Does Circumcision Make Men’s Penises Smaller?
An interesting question to ponder. Does circumcision prevent penises from reaching their full genetic potential? Some experts say that amputation of a body part in infancy can cause the remaining attached tissue and structures to have stunted growth.
Circumcision involves the amputation of healthy function tissue for essentially cosmetic reasons. However few have probably considered that a smaller penis may be the unintended result.
A shocking photo obtained by Intaction shows the results of an accidental amputation of a pinky finger when the subject was an infant. It is clear from the photo that the stump of the amputated pinky finger is significantly shorter than the unaffected finger in the opposing hand.
Amputation severs the nerve endings to the affected area. Circumcision causes total severing of the nerves leading from the foreskin due to the stretching, cutting (laceration), and crushing by circumcision devices. This type of neuron death is known as neurotmesis. Neurotmesis results in neural degeneration. Not only are the nerves lost in the foreskin, but the nerves feeding them atrophy and die back to the spine. Without full enervation of the penile tissues as an infant, growth is likely to be stunted.
Furthermore, an informal study conducted by Dr. Christopher Fletcher, M.D. found that the adult penises of men circumcised as infants are 8mm (3/8″) shorter than their intact counterparts. Dr. Fletcher is an assistant clinical professor of family and community medicine at the University of New Mexico School of Medicine. Dr. Fletcher’s conclusions arise from a study of men 18 years and older seeking medical care. The vast majority of his subjects had circumcisions soon after birth for non-medical reasons.

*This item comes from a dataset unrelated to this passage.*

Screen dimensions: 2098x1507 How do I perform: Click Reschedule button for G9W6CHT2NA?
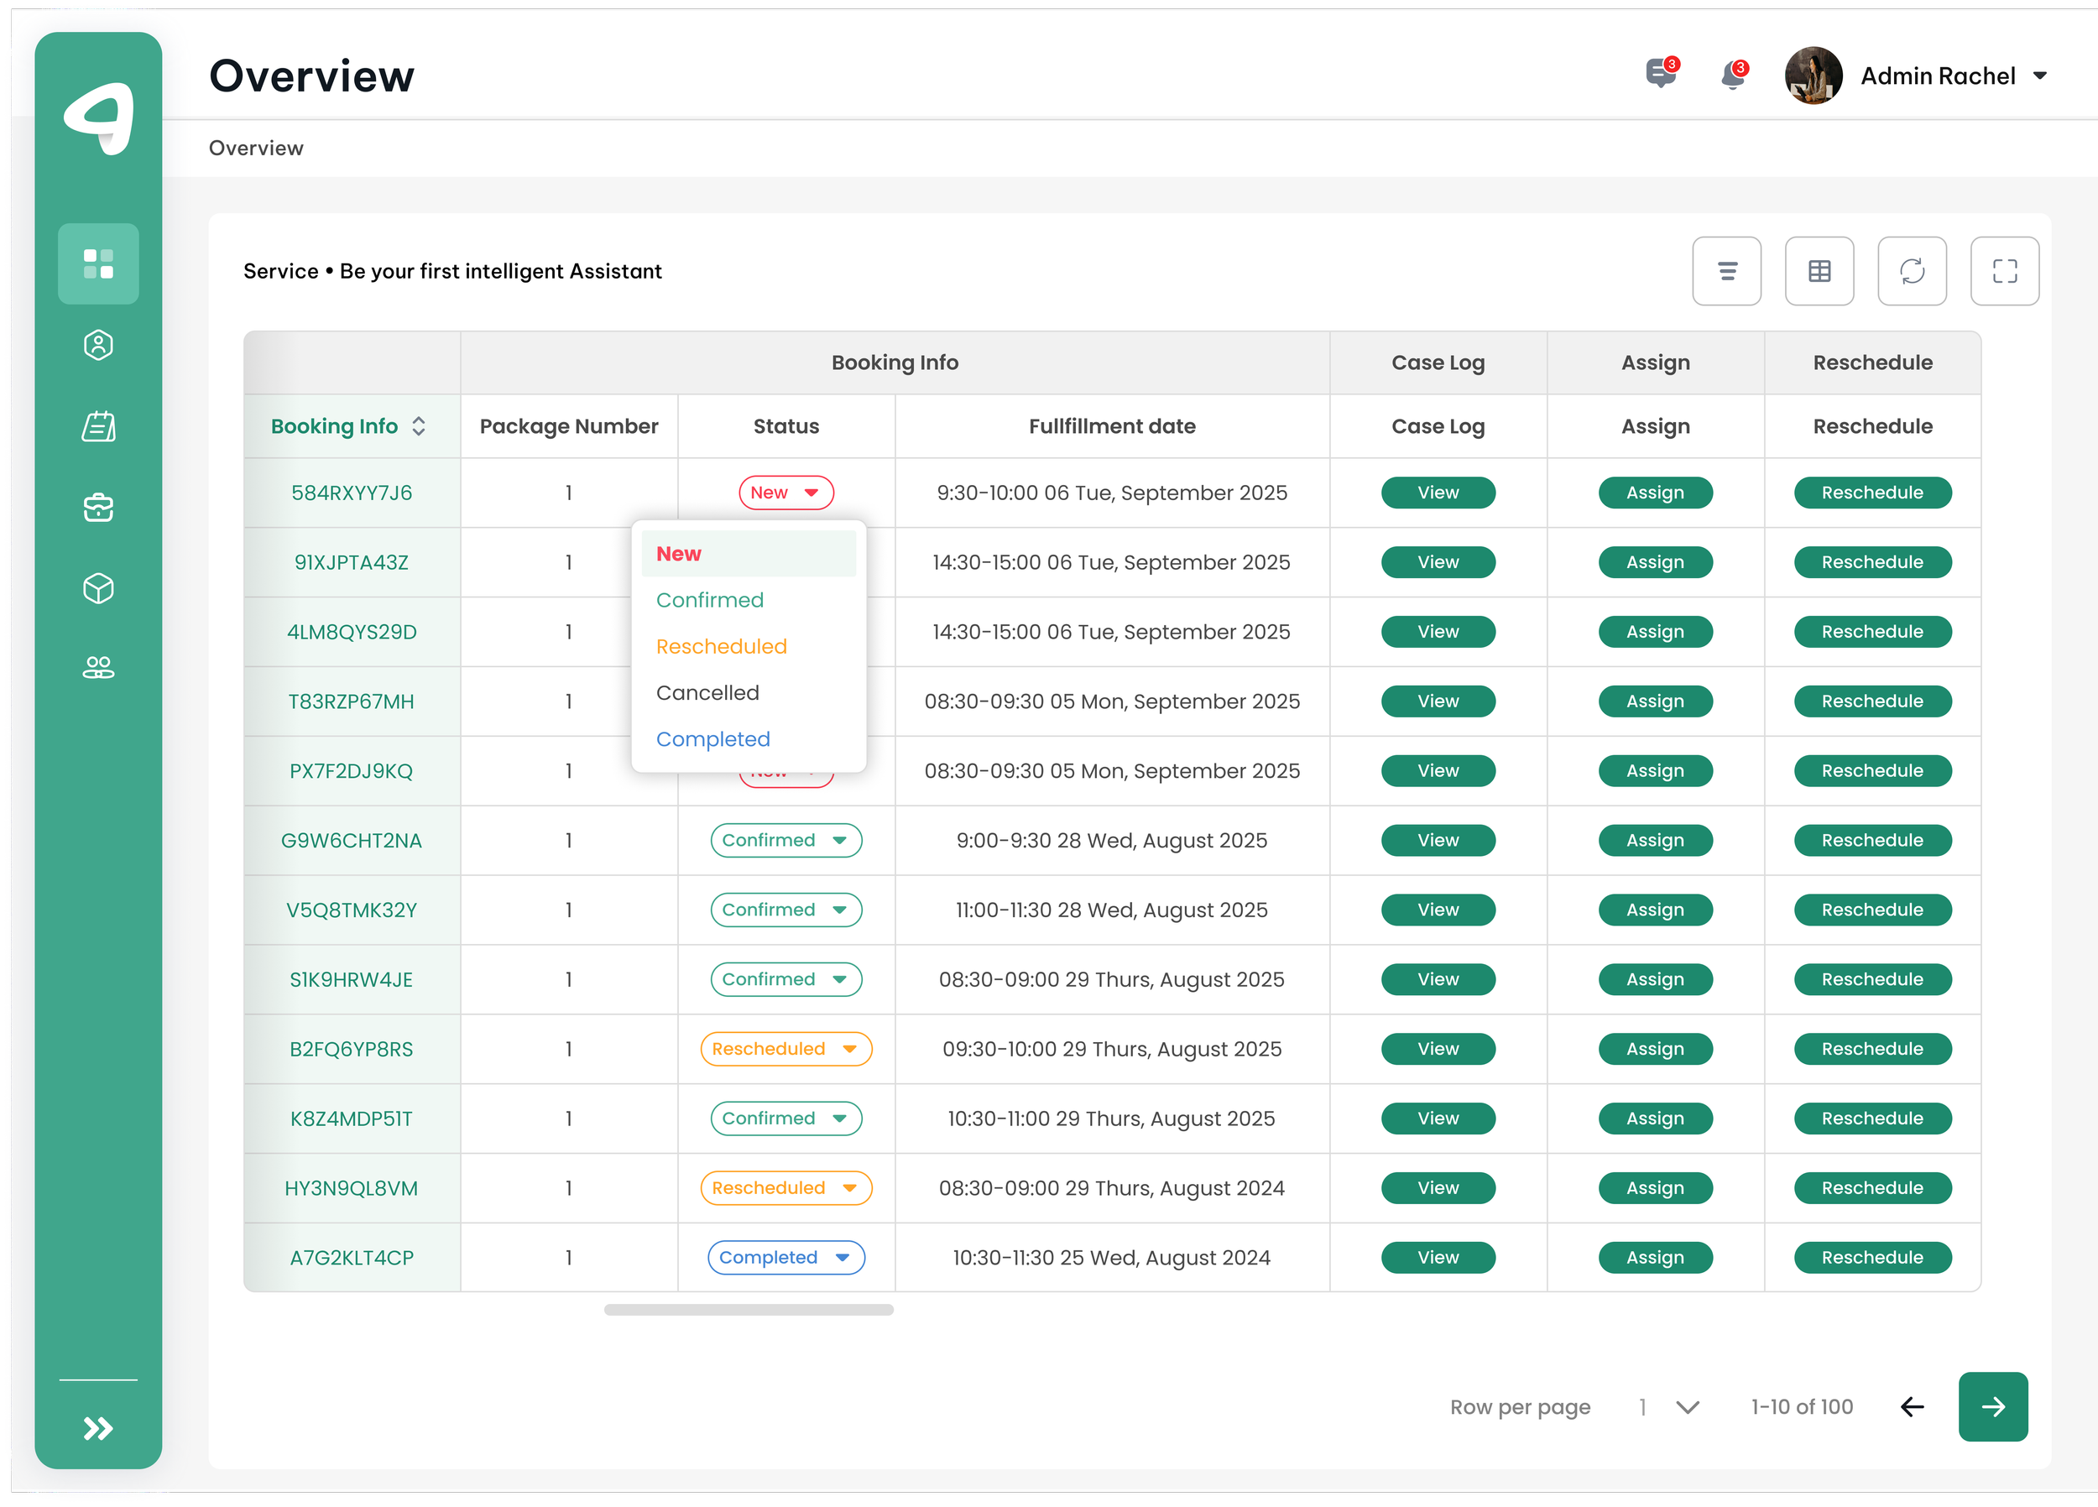1872,840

Another study published in the Canadian Urological Association Journal concluded, “this study shows that NMC (Neonatal Male Circumcision) was associated with shorter penile length.” They go one to report, “NMC [Circumcision] can also remove the loose flap of skin that covers and protects the rounded top part of the penis that contains nerves, blood vessels, and a tiny part of muscle, which can lead to shorter penile length.”
Circumcision should now be considered a man-made handicap that is inflicted upon millions of baby boys every year. Parents that have been mislead into circumcising their sons for make-believe health benefits may have actually stunted the growth of their son’s penis.
Beyond stunted genital growth, it is undeniable that circumcision removes over 20,000 specialized nerve endings and 15 square inches of mobile skin (in the adult male) that accommodates the erection during arousal. Lack of this mobile sliding skin may cause painful or curved erections as an adult.